The index underlying EPS closely tracks the combined trailing 12- month net profit of India’s top 30 companies that are part of the index. Eight out of the 30 index companies have declared their quarterly results for October-December period (Q3FY26) and the overall numbers were weak. The combined net profit of these eight index companies had declined 0.4 per cent Y-o-Y in Q3FY26. The combined net profit of these companies, on a trailing 12-month basis, was up 7.7 per cent Y-o-Y in Q3FY26. However, excluding Reliance Industries — which had made a large one-time profit from the sale of its minority stake in Asian Paints in Q1FY26 — the combined trailing 12-month net profit of other seven index companies was up just 3.6 per cent in Q3FY26.
According to analysts, this had created a wedge between index underlying earnings, its valuation, and the index movement. In the past one-year, the index value and the valuation ratio had increased even as the earnings momentum had weakened.
The index underlying EPS is calculated indirectly using its reported trailing price-to-earnings multiple and index value at the end of the day. The index closed with a trailing price-to-earnings multiple of 22.59 on Tuesday, lowest in the past four months, but nearly 11 per cent higher than 20.58 at the end of February 2025. The index was up 12.23 per cent during the period and settled at 82,180.5 on Tuesday.

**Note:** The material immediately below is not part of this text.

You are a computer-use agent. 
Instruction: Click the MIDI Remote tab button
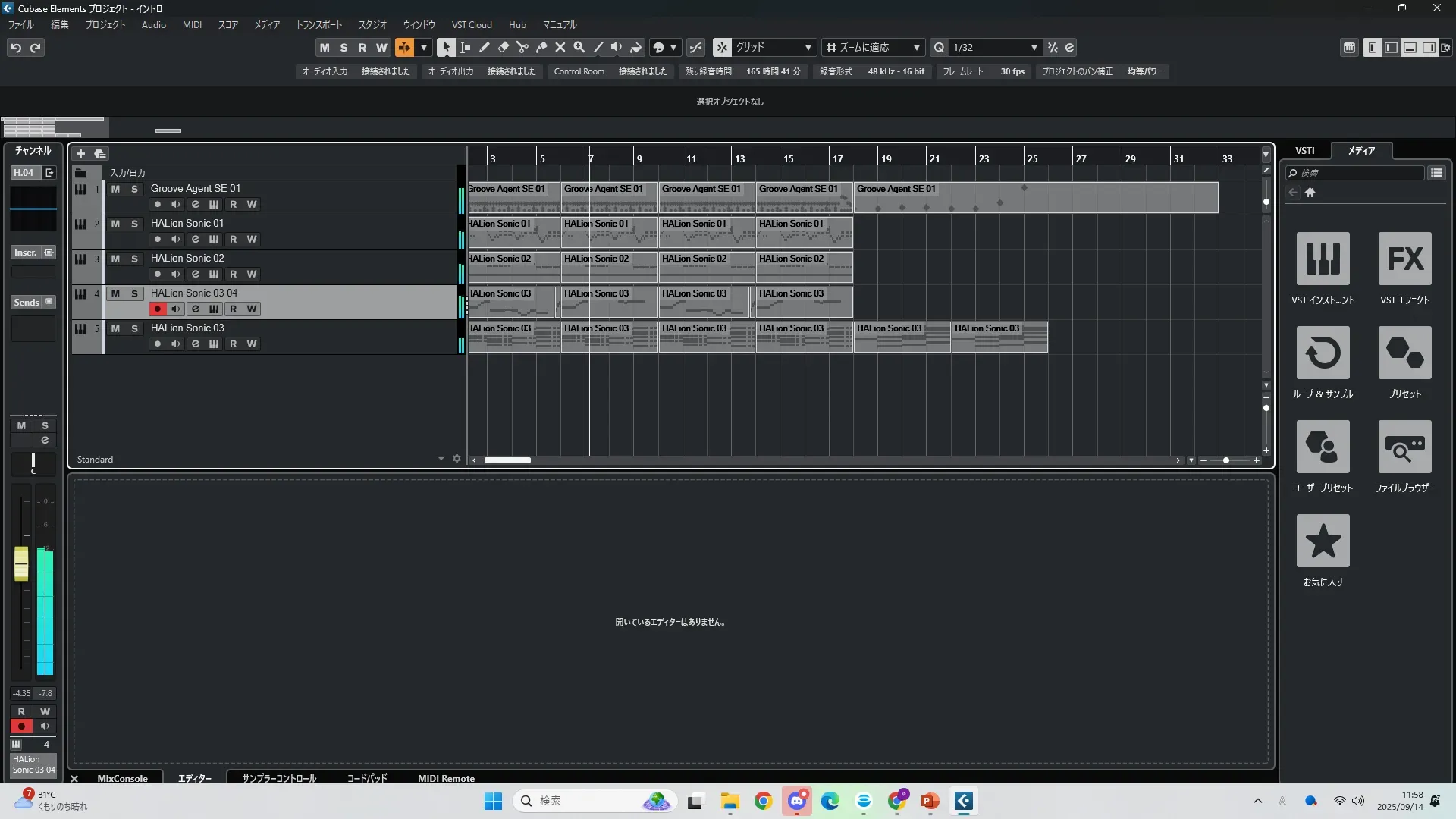[446, 778]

Similarly, the index price-to-book value ratio was up nearly 17 per cent in the past 12 months from 3.76 at the end of February 2025, to 4.41 on January 21, 2026, making the Indian equity market even more expensive.
According to analysts, a combination of weak earnings growth and relatively high valuations was contributing to a sell-off by foreign portfolio investors (FPI) leading to a decline in stock prices. “The continued sell-off by FPIs in Indian equities, and the resulting decline in the market, can be directly linked to poor earnings growth. Besides, the Indian equity market remains one of the most expensive globally, further reducing the incentive for FPIs to stay invested in Indian equities,” says Dhananjay Sinha, co-head research and equity strategy at Systematix Institutional Equity.

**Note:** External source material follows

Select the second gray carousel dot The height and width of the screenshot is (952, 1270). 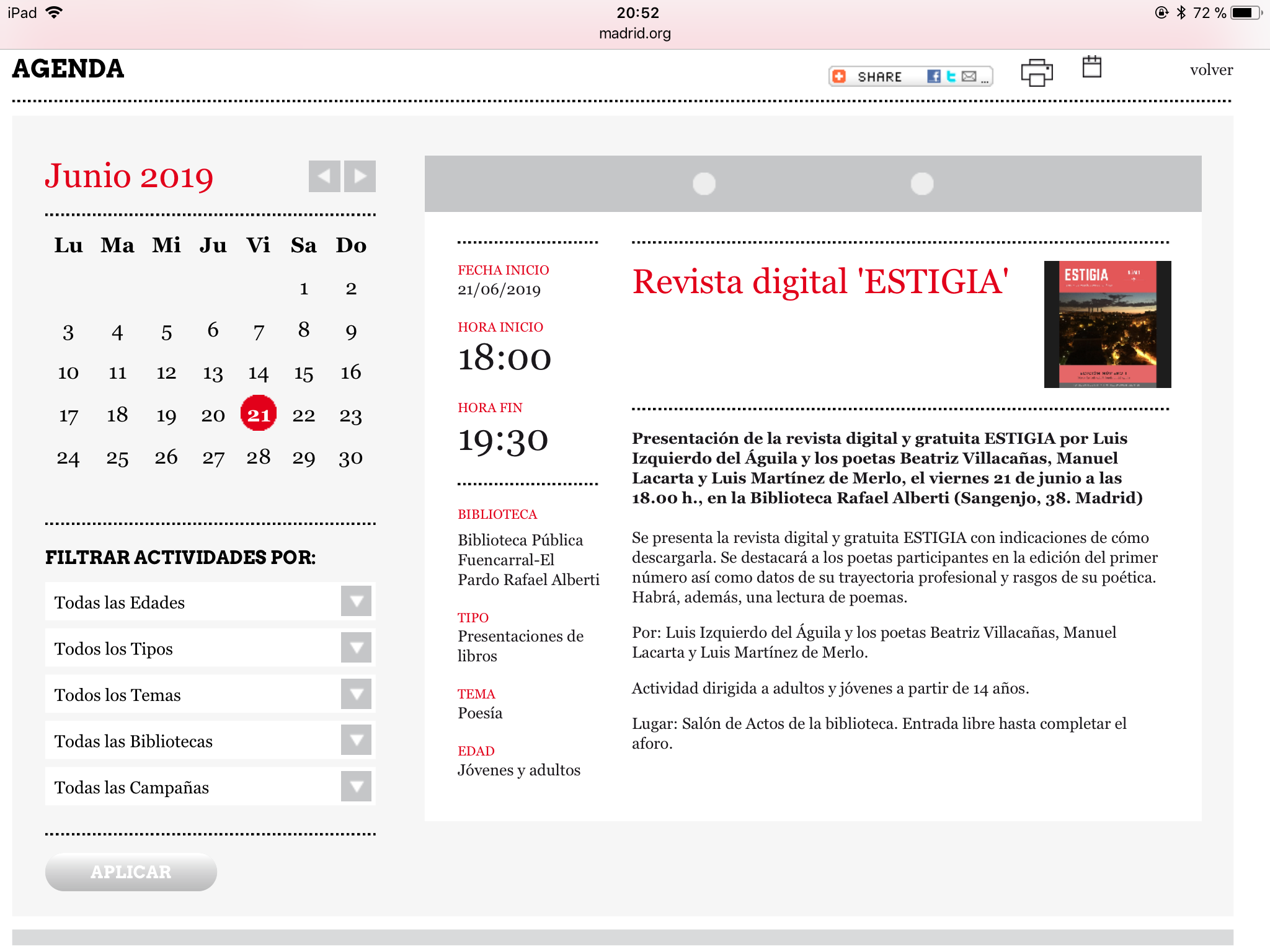(921, 184)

FPIs have been persistent sellers in the current results season and have withdrawn $2.86 billion from Indian equities in January, so far. The sell-off came on the back of FPIs withdrawing $18.8 billion from Indian equities on a net basis during the calendar year 2025.
According to Sinha, the earnings outlook for Indian companies remained challenging given a combination of weak demand in the domestic sector and upheaval in the international trade triggered by US trade wars. He expected the combined earnings of India’s top-listed companies to grow at a compound annual growth rate of just 6 per cent over the next three years.
Low single-digit earnings growth would not be sufficient to attract FPI inflows at a time when yields on sovereign bonds in most major economies such as the US, Western Europe, and Japan were on the rise. This, in turn, may keep equity prices under pressure, he said.